* WHAT TO PRODUCE: Locate every line below that contains the word "agent", and copy each of those lines in full.

%%

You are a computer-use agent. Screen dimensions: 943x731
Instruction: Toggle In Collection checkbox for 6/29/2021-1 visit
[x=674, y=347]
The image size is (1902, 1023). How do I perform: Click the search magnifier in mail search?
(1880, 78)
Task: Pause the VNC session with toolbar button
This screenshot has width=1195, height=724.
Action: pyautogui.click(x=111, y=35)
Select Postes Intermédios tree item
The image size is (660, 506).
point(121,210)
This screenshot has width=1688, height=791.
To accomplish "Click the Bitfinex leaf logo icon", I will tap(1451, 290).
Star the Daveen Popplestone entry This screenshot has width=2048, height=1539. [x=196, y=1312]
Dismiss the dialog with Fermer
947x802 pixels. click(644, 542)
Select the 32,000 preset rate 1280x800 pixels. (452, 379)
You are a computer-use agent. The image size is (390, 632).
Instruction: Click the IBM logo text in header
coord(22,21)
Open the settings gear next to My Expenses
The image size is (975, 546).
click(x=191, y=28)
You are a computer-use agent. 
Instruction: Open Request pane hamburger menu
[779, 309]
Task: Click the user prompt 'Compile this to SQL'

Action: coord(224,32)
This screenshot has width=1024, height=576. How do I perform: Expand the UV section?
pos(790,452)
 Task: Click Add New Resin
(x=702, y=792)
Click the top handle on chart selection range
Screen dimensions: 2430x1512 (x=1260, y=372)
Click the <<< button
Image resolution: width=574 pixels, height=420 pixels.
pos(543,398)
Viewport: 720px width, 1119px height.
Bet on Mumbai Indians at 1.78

%%

* OUTPUT FOR THIS EXERCISE:
You are a computer-use agent. Screen dimensions: 943x731
You are a computer-use agent. The image size is (390, 632).
You are a computer-use agent. 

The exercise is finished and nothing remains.